Data entries:
* BEGIN *
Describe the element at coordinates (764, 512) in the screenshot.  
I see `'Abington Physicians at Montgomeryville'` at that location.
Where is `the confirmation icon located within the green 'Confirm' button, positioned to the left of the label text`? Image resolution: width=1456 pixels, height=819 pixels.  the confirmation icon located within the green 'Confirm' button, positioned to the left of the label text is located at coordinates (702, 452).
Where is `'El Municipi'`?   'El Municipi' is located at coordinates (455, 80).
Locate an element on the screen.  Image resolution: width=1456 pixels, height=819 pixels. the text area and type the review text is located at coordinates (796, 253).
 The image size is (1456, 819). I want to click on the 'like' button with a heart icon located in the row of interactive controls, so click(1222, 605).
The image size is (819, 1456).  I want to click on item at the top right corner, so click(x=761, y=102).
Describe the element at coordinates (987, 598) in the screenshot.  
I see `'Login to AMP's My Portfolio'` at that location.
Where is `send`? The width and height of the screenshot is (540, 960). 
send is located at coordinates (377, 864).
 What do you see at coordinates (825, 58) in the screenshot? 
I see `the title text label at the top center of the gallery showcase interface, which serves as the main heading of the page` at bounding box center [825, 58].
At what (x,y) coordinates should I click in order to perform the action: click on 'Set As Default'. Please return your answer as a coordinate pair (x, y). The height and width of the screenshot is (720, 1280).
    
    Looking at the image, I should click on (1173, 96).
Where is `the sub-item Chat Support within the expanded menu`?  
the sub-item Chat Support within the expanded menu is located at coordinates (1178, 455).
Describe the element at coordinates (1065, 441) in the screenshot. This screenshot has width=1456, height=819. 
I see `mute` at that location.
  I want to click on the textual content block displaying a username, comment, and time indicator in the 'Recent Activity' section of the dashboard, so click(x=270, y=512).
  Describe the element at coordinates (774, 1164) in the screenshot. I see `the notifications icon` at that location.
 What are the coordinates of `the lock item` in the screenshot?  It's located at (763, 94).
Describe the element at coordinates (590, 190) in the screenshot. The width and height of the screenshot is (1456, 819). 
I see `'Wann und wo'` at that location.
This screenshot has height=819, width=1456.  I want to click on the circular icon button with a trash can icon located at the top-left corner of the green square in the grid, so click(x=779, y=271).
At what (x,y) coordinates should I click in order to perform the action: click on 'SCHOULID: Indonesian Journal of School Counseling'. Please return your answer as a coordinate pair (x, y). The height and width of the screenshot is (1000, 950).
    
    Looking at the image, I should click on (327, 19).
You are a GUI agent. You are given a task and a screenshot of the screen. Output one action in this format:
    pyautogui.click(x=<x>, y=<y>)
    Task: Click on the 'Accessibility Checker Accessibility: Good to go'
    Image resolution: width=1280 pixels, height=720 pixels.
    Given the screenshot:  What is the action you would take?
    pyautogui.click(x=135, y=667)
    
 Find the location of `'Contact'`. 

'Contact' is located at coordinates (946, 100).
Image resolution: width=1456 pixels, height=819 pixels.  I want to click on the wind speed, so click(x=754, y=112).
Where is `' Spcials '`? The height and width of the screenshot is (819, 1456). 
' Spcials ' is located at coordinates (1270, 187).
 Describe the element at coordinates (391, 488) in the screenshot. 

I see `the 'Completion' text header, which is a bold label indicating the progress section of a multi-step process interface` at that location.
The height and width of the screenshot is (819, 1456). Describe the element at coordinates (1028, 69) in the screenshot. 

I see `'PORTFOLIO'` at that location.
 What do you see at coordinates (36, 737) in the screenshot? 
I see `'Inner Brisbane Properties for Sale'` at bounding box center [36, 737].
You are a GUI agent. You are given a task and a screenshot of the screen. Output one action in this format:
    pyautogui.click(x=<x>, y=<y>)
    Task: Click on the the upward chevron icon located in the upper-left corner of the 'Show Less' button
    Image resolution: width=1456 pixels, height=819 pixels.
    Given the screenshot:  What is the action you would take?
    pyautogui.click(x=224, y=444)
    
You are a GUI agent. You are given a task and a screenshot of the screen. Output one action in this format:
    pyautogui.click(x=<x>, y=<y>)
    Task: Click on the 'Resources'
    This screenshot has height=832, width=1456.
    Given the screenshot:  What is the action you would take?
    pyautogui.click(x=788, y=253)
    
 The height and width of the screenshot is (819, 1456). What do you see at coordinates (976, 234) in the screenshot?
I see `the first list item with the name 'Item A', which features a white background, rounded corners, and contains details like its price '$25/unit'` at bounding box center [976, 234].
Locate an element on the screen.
* END *
• _YOUR OBJECTIVE_
Copy out every one of the data entries above word for word, with each line as it appears.

• _EXERCISE ANSWER_
Describe the element at coordinates (764, 512) in the screenshot.  
I see `'Abington Physicians at Montgomeryville'` at that location.
Where is `the confirmation icon located within the green 'Confirm' button, positioned to the left of the label text`? Image resolution: width=1456 pixels, height=819 pixels.  the confirmation icon located within the green 'Confirm' button, positioned to the left of the label text is located at coordinates (702, 452).
Where is `'El Municipi'`?   'El Municipi' is located at coordinates (455, 80).
Locate an element on the screen.  Image resolution: width=1456 pixels, height=819 pixels. the text area and type the review text is located at coordinates (796, 253).
 The image size is (1456, 819). I want to click on the 'like' button with a heart icon located in the row of interactive controls, so click(1222, 605).
The image size is (819, 1456).  I want to click on item at the top right corner, so click(x=761, y=102).
Describe the element at coordinates (987, 598) in the screenshot.  
I see `'Login to AMP's My Portfolio'` at that location.
Where is `send`? The width and height of the screenshot is (540, 960). 
send is located at coordinates (377, 864).
 What do you see at coordinates (825, 58) in the screenshot? 
I see `the title text label at the top center of the gallery showcase interface, which serves as the main heading of the page` at bounding box center [825, 58].
At what (x,y) coordinates should I click in order to perform the action: click on 'Set As Default'. Please return your answer as a coordinate pair (x, y). The height and width of the screenshot is (720, 1280).
    
    Looking at the image, I should click on (1173, 96).
Where is `the sub-item Chat Support within the expanded menu`?  
the sub-item Chat Support within the expanded menu is located at coordinates (1178, 455).
Describe the element at coordinates (1065, 441) in the screenshot. This screenshot has width=1456, height=819. 
I see `mute` at that location.
  I want to click on the textual content block displaying a username, comment, and time indicator in the 'Recent Activity' section of the dashboard, so click(x=270, y=512).
  Describe the element at coordinates (774, 1164) in the screenshot. I see `the notifications icon` at that location.
 What are the coordinates of `the lock item` in the screenshot?  It's located at (763, 94).
Describe the element at coordinates (590, 190) in the screenshot. The width and height of the screenshot is (1456, 819). 
I see `'Wann und wo'` at that location.
This screenshot has height=819, width=1456.  I want to click on the circular icon button with a trash can icon located at the top-left corner of the green square in the grid, so click(x=779, y=271).
At what (x,y) coordinates should I click in order to perform the action: click on 'SCHOULID: Indonesian Journal of School Counseling'. Please return your answer as a coordinate pair (x, y). The height and width of the screenshot is (1000, 950).
    
    Looking at the image, I should click on (327, 19).
You are a GUI agent. You are given a task and a screenshot of the screen. Output one action in this format:
    pyautogui.click(x=<x>, y=<y>)
    Task: Click on the 'Accessibility Checker Accessibility: Good to go'
    Image resolution: width=1280 pixels, height=720 pixels.
    Given the screenshot:  What is the action you would take?
    pyautogui.click(x=135, y=667)
    
 Find the location of `'Contact'`. 

'Contact' is located at coordinates (946, 100).
Image resolution: width=1456 pixels, height=819 pixels.  I want to click on the wind speed, so click(x=754, y=112).
Where is `' Spcials '`? The height and width of the screenshot is (819, 1456). 
' Spcials ' is located at coordinates (1270, 187).
 Describe the element at coordinates (391, 488) in the screenshot. 

I see `the 'Completion' text header, which is a bold label indicating the progress section of a multi-step process interface` at that location.
The height and width of the screenshot is (819, 1456). Describe the element at coordinates (1028, 69) in the screenshot. 

I see `'PORTFOLIO'` at that location.
 What do you see at coordinates (36, 737) in the screenshot? 
I see `'Inner Brisbane Properties for Sale'` at bounding box center [36, 737].
You are a GUI agent. You are given a task and a screenshot of the screen. Output one action in this format:
    pyautogui.click(x=<x>, y=<y>)
    Task: Click on the the upward chevron icon located in the upper-left corner of the 'Show Less' button
    Image resolution: width=1456 pixels, height=819 pixels.
    Given the screenshot:  What is the action you would take?
    pyautogui.click(x=224, y=444)
    
You are a GUI agent. You are given a task and a screenshot of the screen. Output one action in this format:
    pyautogui.click(x=<x>, y=<y>)
    Task: Click on the 'Resources'
    This screenshot has height=832, width=1456.
    Given the screenshot:  What is the action you would take?
    pyautogui.click(x=788, y=253)
    
 The height and width of the screenshot is (819, 1456). What do you see at coordinates (976, 234) in the screenshot?
I see `the first list item with the name 'Item A', which features a white background, rounded corners, and contains details like its price '$25/unit'` at bounding box center [976, 234].
Locate an element on the screen.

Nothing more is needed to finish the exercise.